## Data records
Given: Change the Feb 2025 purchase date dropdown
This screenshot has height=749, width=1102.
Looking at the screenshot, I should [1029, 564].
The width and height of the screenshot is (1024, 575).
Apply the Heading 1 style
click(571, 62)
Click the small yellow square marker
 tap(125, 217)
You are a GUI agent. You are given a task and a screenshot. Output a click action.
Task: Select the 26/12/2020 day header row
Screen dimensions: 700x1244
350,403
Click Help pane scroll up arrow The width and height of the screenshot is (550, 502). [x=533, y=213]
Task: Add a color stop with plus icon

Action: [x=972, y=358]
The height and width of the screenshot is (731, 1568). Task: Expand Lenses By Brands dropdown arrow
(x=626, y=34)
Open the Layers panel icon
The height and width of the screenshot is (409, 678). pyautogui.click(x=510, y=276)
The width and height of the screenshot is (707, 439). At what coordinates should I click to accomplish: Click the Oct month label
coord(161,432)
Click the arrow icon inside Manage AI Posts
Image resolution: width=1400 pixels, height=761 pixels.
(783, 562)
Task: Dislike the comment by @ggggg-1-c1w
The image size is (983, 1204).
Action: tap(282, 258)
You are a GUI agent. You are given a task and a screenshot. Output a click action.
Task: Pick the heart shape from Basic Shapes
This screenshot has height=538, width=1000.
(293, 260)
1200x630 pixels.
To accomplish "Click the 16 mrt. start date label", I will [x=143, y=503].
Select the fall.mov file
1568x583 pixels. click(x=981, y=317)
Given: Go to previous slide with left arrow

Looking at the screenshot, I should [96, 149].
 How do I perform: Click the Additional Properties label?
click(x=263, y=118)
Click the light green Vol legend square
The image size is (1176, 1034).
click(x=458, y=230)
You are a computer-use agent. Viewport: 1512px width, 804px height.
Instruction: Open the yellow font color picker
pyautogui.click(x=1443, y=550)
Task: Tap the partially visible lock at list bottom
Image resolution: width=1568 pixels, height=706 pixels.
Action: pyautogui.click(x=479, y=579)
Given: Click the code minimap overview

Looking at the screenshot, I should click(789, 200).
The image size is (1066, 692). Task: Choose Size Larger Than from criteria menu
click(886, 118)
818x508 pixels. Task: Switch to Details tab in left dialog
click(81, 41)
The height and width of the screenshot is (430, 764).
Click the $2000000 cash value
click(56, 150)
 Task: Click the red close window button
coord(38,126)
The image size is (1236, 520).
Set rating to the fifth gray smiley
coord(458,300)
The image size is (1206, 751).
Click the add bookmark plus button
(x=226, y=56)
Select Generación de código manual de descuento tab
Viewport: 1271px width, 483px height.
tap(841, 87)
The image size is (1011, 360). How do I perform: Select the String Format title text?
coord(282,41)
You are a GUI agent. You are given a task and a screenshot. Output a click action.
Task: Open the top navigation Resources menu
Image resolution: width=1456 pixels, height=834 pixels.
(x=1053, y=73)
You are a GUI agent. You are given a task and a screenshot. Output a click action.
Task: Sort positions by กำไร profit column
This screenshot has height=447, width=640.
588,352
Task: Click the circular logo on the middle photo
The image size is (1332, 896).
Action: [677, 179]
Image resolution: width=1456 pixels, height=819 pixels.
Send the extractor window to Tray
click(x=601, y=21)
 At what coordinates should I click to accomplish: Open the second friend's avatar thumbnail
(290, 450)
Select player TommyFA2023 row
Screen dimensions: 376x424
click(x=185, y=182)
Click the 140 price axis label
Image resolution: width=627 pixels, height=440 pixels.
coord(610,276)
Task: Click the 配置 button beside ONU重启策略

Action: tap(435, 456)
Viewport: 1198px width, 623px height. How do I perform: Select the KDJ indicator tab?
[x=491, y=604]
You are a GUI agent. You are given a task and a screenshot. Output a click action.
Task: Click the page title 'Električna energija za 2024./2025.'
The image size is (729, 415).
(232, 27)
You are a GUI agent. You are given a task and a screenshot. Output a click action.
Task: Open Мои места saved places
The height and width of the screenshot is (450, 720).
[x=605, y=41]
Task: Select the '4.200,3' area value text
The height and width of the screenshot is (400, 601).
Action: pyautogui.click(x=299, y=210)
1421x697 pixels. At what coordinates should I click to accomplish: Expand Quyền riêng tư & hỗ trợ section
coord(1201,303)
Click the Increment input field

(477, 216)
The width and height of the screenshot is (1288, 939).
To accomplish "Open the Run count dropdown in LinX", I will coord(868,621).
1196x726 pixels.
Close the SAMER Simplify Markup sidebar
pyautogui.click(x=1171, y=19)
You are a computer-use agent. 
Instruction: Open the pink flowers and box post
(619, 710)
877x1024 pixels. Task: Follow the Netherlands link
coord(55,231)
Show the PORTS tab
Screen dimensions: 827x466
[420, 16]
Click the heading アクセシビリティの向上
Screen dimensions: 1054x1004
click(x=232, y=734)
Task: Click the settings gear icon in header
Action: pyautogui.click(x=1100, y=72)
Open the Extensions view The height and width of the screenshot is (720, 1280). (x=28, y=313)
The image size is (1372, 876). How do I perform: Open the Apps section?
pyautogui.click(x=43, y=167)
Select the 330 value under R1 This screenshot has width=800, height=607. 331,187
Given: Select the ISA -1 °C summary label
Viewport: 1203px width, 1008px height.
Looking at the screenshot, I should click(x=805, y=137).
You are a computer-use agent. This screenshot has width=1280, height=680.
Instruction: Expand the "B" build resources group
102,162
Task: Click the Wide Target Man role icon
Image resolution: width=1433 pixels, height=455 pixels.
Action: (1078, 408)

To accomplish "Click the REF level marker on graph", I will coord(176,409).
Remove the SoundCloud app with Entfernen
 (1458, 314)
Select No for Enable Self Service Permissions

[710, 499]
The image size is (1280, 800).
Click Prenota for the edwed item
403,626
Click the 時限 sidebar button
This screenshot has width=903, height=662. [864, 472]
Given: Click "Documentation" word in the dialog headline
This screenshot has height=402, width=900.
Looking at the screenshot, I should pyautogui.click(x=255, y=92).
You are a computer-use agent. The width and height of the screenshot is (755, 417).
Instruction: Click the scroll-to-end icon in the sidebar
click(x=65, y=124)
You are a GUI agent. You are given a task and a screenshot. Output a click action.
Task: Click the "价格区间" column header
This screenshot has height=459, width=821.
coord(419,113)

## Problem to solve
Retype every record exactly, omitting nothing.

## Response below
Given: Change the Feb 2025 purchase date dropdown
This screenshot has height=749, width=1102.
Looking at the screenshot, I should [1029, 564].
The width and height of the screenshot is (1024, 575).
Apply the Heading 1 style
click(571, 62)
Click the small yellow square marker
 tap(125, 217)
You are a GUI agent. You are given a task and a screenshot. Output a click action.
Task: Select the 26/12/2020 day header row
Screen dimensions: 700x1244
350,403
Click Help pane scroll up arrow The width and height of the screenshot is (550, 502). [x=533, y=213]
Task: Add a color stop with plus icon

Action: [x=972, y=358]
The height and width of the screenshot is (731, 1568). Task: Expand Lenses By Brands dropdown arrow
(x=626, y=34)
Open the Layers panel icon
The height and width of the screenshot is (409, 678). pyautogui.click(x=510, y=276)
The width and height of the screenshot is (707, 439). At what coordinates should I click to accomplish: Click the Oct month label
coord(161,432)
Click the arrow icon inside Manage AI Posts
Image resolution: width=1400 pixels, height=761 pixels.
(783, 562)
Task: Dislike the comment by @ggggg-1-c1w
The image size is (983, 1204).
Action: tap(282, 258)
You are a GUI agent. You are given a task and a screenshot. Output a click action.
Task: Pick the heart shape from Basic Shapes
This screenshot has height=538, width=1000.
(293, 260)
1200x630 pixels.
To accomplish "Click the 16 mrt. start date label", I will [x=143, y=503].
Select the fall.mov file
1568x583 pixels. click(x=981, y=317)
Given: Go to previous slide with left arrow

Looking at the screenshot, I should [96, 149].
 How do I perform: Click the Additional Properties label?
click(x=263, y=118)
Click the light green Vol legend square
The image size is (1176, 1034).
click(x=458, y=230)
You are a computer-use agent. Viewport: 1512px width, 804px height.
Instruction: Open the yellow font color picker
pyautogui.click(x=1443, y=550)
Task: Tap the partially visible lock at list bottom
Image resolution: width=1568 pixels, height=706 pixels.
Action: pyautogui.click(x=479, y=579)
Given: Click the code minimap overview

Looking at the screenshot, I should click(789, 200).
The image size is (1066, 692). Task: Choose Size Larger Than from criteria menu
click(886, 118)
818x508 pixels. Task: Switch to Details tab in left dialog
click(81, 41)
The height and width of the screenshot is (430, 764).
Click the $2000000 cash value
click(56, 150)
 Task: Click the red close window button
coord(38,126)
The image size is (1236, 520).
Set rating to the fifth gray smiley
coord(458,300)
The image size is (1206, 751).
Click the add bookmark plus button
(x=226, y=56)
Select Generación de código manual de descuento tab
Viewport: 1271px width, 483px height.
tap(841, 87)
The image size is (1011, 360). How do I perform: Select the String Format title text?
coord(282,41)
You are a GUI agent. You are given a task and a screenshot. Output a click action.
Task: Open the top navigation Resources menu
Image resolution: width=1456 pixels, height=834 pixels.
(x=1053, y=73)
You are a GUI agent. You are given a task and a screenshot. Output a click action.
Task: Sort positions by กำไร profit column
This screenshot has height=447, width=640.
588,352
Task: Click the circular logo on the middle photo
The image size is (1332, 896).
Action: [677, 179]
Image resolution: width=1456 pixels, height=819 pixels.
Send the extractor window to Tray
click(x=601, y=21)
 At what coordinates should I click to accomplish: Open the second friend's avatar thumbnail
(290, 450)
Select player TommyFA2023 row
Screen dimensions: 376x424
click(x=185, y=182)
Click the 140 price axis label
Image resolution: width=627 pixels, height=440 pixels.
coord(610,276)
Task: Click the 配置 button beside ONU重启策略

Action: tap(435, 456)
Viewport: 1198px width, 623px height. How do I perform: Select the KDJ indicator tab?
[x=491, y=604]
You are a GUI agent. You are given a task and a screenshot. Output a click action.
Task: Click the page title 'Električna energija za 2024./2025.'
The image size is (729, 415).
(232, 27)
You are a GUI agent. You are given a task and a screenshot. Output a click action.
Task: Open Мои места saved places
The height and width of the screenshot is (450, 720).
[x=605, y=41]
Task: Select the '4.200,3' area value text
The height and width of the screenshot is (400, 601).
Action: pyautogui.click(x=299, y=210)
1421x697 pixels. At what coordinates should I click to accomplish: Expand Quyền riêng tư & hỗ trợ section
coord(1201,303)
Click the Increment input field

(477, 216)
The width and height of the screenshot is (1288, 939).
To accomplish "Open the Run count dropdown in LinX", I will coord(868,621).
1196x726 pixels.
Close the SAMER Simplify Markup sidebar
pyautogui.click(x=1171, y=19)
You are a computer-use agent. 
Instruction: Open the pink flowers and box post
(619, 710)
877x1024 pixels. Task: Follow the Netherlands link
coord(55,231)
Show the PORTS tab
Screen dimensions: 827x466
[420, 16]
Click the heading アクセシビリティの向上
Screen dimensions: 1054x1004
click(x=232, y=734)
Task: Click the settings gear icon in header
Action: pyautogui.click(x=1100, y=72)
Open the Extensions view The height and width of the screenshot is (720, 1280). (x=28, y=313)
The image size is (1372, 876). How do I perform: Open the Apps section?
pyautogui.click(x=43, y=167)
Select the 330 value under R1 This screenshot has width=800, height=607. 331,187
Given: Select the ISA -1 °C summary label
Viewport: 1203px width, 1008px height.
Looking at the screenshot, I should click(x=805, y=137).
You are a computer-use agent. This screenshot has width=1280, height=680.
Instruction: Expand the "B" build resources group
102,162
Task: Click the Wide Target Man role icon
Image resolution: width=1433 pixels, height=455 pixels.
Action: (1078, 408)

To accomplish "Click the REF level marker on graph", I will coord(176,409).
Remove the SoundCloud app with Entfernen
 (1458, 314)
Select No for Enable Self Service Permissions

[710, 499]
The image size is (1280, 800).
Click Prenota for the edwed item
403,626
Click the 時限 sidebar button
This screenshot has width=903, height=662. [864, 472]
Given: Click "Documentation" word in the dialog headline
This screenshot has height=402, width=900.
Looking at the screenshot, I should pyautogui.click(x=255, y=92).
You are a computer-use agent. The width and height of the screenshot is (755, 417).
Instruction: Click the scroll-to-end icon in the sidebar
click(x=65, y=124)
You are a GUI agent. You are given a task and a screenshot. Output a click action.
Task: Click the "价格区间" column header
This screenshot has height=459, width=821.
coord(419,113)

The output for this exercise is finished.